▶ _Assigned task_:
Retype the data below in full, keeping every character as it is.
......
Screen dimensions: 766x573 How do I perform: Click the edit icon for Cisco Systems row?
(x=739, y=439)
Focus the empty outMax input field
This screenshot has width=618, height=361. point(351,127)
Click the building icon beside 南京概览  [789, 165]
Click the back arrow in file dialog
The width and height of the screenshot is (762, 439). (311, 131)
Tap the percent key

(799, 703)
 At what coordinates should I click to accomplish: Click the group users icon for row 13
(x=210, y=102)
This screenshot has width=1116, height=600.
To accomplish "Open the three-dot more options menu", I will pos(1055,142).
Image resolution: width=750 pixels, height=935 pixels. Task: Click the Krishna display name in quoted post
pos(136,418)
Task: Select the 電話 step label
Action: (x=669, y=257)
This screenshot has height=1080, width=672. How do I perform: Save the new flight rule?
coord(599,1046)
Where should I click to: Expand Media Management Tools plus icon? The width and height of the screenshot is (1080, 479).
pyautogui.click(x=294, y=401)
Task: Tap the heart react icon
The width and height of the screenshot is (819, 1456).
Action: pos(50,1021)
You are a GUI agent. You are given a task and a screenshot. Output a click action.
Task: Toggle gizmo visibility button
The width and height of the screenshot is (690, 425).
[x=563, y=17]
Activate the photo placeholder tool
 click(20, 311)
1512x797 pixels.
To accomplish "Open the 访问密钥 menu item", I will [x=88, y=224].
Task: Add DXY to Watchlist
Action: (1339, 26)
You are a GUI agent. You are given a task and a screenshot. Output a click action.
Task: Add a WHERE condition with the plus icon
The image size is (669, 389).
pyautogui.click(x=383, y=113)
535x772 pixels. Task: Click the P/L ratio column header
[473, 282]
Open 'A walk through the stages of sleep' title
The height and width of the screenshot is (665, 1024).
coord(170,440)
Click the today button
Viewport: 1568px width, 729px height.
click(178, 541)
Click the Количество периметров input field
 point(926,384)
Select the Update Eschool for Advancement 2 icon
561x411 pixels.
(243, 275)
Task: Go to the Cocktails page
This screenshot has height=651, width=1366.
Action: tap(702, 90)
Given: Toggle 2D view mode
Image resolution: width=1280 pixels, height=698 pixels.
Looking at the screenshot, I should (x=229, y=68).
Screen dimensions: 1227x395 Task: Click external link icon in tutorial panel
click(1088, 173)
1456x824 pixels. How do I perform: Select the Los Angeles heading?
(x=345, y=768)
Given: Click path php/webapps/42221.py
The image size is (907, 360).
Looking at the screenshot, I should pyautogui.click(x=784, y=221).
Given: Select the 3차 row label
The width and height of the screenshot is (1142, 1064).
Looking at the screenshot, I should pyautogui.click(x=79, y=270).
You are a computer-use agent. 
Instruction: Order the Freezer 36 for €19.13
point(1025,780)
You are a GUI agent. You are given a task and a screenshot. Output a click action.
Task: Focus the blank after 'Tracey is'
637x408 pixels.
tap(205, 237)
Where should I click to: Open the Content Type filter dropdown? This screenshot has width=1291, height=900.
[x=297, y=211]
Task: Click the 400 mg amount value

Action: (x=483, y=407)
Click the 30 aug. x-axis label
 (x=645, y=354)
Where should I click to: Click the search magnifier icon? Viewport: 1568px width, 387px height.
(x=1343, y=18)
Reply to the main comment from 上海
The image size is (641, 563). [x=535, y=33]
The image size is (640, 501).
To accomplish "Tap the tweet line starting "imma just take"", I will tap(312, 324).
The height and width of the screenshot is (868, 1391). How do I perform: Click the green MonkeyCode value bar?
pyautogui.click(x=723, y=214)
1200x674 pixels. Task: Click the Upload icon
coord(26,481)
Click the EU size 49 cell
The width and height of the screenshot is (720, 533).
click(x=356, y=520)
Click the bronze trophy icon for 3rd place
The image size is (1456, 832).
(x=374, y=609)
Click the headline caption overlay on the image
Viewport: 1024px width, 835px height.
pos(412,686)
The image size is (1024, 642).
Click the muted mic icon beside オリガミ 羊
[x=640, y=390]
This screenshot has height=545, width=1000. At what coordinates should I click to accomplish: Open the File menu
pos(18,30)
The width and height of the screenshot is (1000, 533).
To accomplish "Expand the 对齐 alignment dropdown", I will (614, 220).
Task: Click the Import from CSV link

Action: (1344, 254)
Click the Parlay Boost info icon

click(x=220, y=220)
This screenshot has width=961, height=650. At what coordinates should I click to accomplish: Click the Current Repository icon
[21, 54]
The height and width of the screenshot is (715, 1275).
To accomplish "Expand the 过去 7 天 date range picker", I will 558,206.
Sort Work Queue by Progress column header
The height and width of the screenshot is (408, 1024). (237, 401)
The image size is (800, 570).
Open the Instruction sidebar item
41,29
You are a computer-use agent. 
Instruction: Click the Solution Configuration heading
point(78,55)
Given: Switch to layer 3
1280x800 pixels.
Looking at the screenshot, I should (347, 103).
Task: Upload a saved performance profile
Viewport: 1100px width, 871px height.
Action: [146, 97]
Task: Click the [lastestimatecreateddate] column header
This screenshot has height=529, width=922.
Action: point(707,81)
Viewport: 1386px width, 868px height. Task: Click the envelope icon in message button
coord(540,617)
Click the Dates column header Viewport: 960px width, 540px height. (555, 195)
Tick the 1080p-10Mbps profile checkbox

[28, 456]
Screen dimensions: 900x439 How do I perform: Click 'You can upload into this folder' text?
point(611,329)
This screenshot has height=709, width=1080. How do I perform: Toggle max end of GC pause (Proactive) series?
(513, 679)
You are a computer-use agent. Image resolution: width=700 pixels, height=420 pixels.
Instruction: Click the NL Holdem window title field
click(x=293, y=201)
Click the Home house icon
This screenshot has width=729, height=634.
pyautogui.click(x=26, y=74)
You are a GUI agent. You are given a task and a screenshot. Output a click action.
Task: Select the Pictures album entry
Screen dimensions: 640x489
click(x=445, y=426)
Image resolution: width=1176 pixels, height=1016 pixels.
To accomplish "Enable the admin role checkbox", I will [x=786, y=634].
......
▶ _Solution to this task_:
Screen dimensions: 766x573 How do I perform: Click the edit icon for Cisco Systems row?
(x=739, y=439)
Focus the empty outMax input field
This screenshot has width=618, height=361. point(351,127)
Click the building icon beside 南京概览  [789, 165]
Click the back arrow in file dialog
The width and height of the screenshot is (762, 439). (311, 131)
Tap the percent key

(799, 703)
 At what coordinates should I click to accomplish: Click the group users icon for row 13
(x=210, y=102)
This screenshot has width=1116, height=600.
To accomplish "Open the three-dot more options menu", I will pos(1055,142).
Image resolution: width=750 pixels, height=935 pixels. Task: Click the Krishna display name in quoted post
pos(136,418)
Task: Select the 電話 step label
Action: (x=669, y=257)
This screenshot has height=1080, width=672. How do I perform: Save the new flight rule?
coord(599,1046)
Where should I click to: Expand Media Management Tools plus icon? The width and height of the screenshot is (1080, 479).
pyautogui.click(x=294, y=401)
Task: Tap the heart react icon
The width and height of the screenshot is (819, 1456).
Action: pos(50,1021)
You are a GUI agent. You are given a task and a screenshot. Output a click action.
Task: Toggle gizmo visibility button
The width and height of the screenshot is (690, 425).
[x=563, y=17]
Activate the photo placeholder tool
 click(20, 311)
1512x797 pixels.
To accomplish "Open the 访问密钥 menu item", I will [x=88, y=224].
Task: Add DXY to Watchlist
Action: (1339, 26)
You are a GUI agent. You are given a task and a screenshot. Output a click action.
Task: Add a WHERE condition with the plus icon
The image size is (669, 389).
pyautogui.click(x=383, y=113)
535x772 pixels. Task: Click the P/L ratio column header
[473, 282]
Open 'A walk through the stages of sleep' title
The height and width of the screenshot is (665, 1024).
coord(170,440)
Click the today button
Viewport: 1568px width, 729px height.
click(178, 541)
Click the Количество периметров input field
 point(926,384)
Select the Update Eschool for Advancement 2 icon
561x411 pixels.
(243, 275)
Task: Go to the Cocktails page
This screenshot has height=651, width=1366.
Action: tap(702, 90)
Given: Toggle 2D view mode
Image resolution: width=1280 pixels, height=698 pixels.
Looking at the screenshot, I should (x=229, y=68).
Screen dimensions: 1227x395 Task: Click external link icon in tutorial panel
click(1088, 173)
1456x824 pixels. How do I perform: Select the Los Angeles heading?
(x=345, y=768)
Given: Click path php/webapps/42221.py
The image size is (907, 360).
Looking at the screenshot, I should pyautogui.click(x=784, y=221).
Given: Select the 3차 row label
The width and height of the screenshot is (1142, 1064).
Looking at the screenshot, I should pyautogui.click(x=79, y=270).
You are a computer-use agent. 
Instruction: Order the Freezer 36 for €19.13
point(1025,780)
You are a GUI agent. You are given a task and a screenshot. Output a click action.
Task: Focus the blank after 'Tracey is'
637x408 pixels.
tap(205, 237)
Where should I click to: Open the Content Type filter dropdown? This screenshot has width=1291, height=900.
[x=297, y=211]
Task: Click the 400 mg amount value

Action: (x=483, y=407)
Click the 30 aug. x-axis label
 (x=645, y=354)
Where should I click to: Click the search magnifier icon? Viewport: 1568px width, 387px height.
(x=1343, y=18)
Reply to the main comment from 上海
The image size is (641, 563). [x=535, y=33]
The image size is (640, 501).
To accomplish "Tap the tweet line starting "imma just take"", I will tap(312, 324).
The height and width of the screenshot is (868, 1391). How do I perform: Click the green MonkeyCode value bar?
pyautogui.click(x=723, y=214)
1200x674 pixels. Task: Click the Upload icon
coord(26,481)
Click the EU size 49 cell
The width and height of the screenshot is (720, 533).
click(x=356, y=520)
Click the bronze trophy icon for 3rd place
The image size is (1456, 832).
(x=374, y=609)
Click the headline caption overlay on the image
Viewport: 1024px width, 835px height.
pos(412,686)
The image size is (1024, 642).
Click the muted mic icon beside オリガミ 羊
[x=640, y=390]
This screenshot has height=545, width=1000. At what coordinates should I click to accomplish: Open the File menu
pos(18,30)
The width and height of the screenshot is (1000, 533).
To accomplish "Expand the 对齐 alignment dropdown", I will (614, 220).
Task: Click the Import from CSV link

Action: (1344, 254)
Click the Parlay Boost info icon

click(x=220, y=220)
This screenshot has width=961, height=650. At what coordinates should I click to accomplish: Click the Current Repository icon
[21, 54]
The height and width of the screenshot is (715, 1275).
To accomplish "Expand the 过去 7 天 date range picker", I will 558,206.
Sort Work Queue by Progress column header
The height and width of the screenshot is (408, 1024). (237, 401)
The image size is (800, 570).
Open the Instruction sidebar item
41,29
You are a computer-use agent. 
Instruction: Click the Solution Configuration heading
point(78,55)
Given: Switch to layer 3
1280x800 pixels.
Looking at the screenshot, I should (347, 103).
Task: Upload a saved performance profile
Viewport: 1100px width, 871px height.
Action: [146, 97]
Task: Click the [lastestimatecreateddate] column header
This screenshot has height=529, width=922.
Action: point(707,81)
Viewport: 1386px width, 868px height. Task: Click the envelope icon in message button
coord(540,617)
Click the Dates column header Viewport: 960px width, 540px height. (555, 195)
Tick the 1080p-10Mbps profile checkbox

[28, 456]
Screen dimensions: 900x439 How do I perform: Click 'You can upload into this folder' text?
point(611,329)
This screenshot has height=709, width=1080. How do I perform: Toggle max end of GC pause (Proactive) series?
(513, 679)
You are a computer-use agent. Image resolution: width=700 pixels, height=420 pixels.
Instruction: Click the NL Holdem window title field
click(x=293, y=201)
Click the Home house icon
This screenshot has width=729, height=634.
pyautogui.click(x=26, y=74)
You are a GUI agent. You are given a task and a screenshot. Output a click action.
Task: Select the Pictures album entry
Screen dimensions: 640x489
click(x=445, y=426)
Image resolution: width=1176 pixels, height=1016 pixels.
To accomplish "Enable the admin role checkbox", I will [x=786, y=634].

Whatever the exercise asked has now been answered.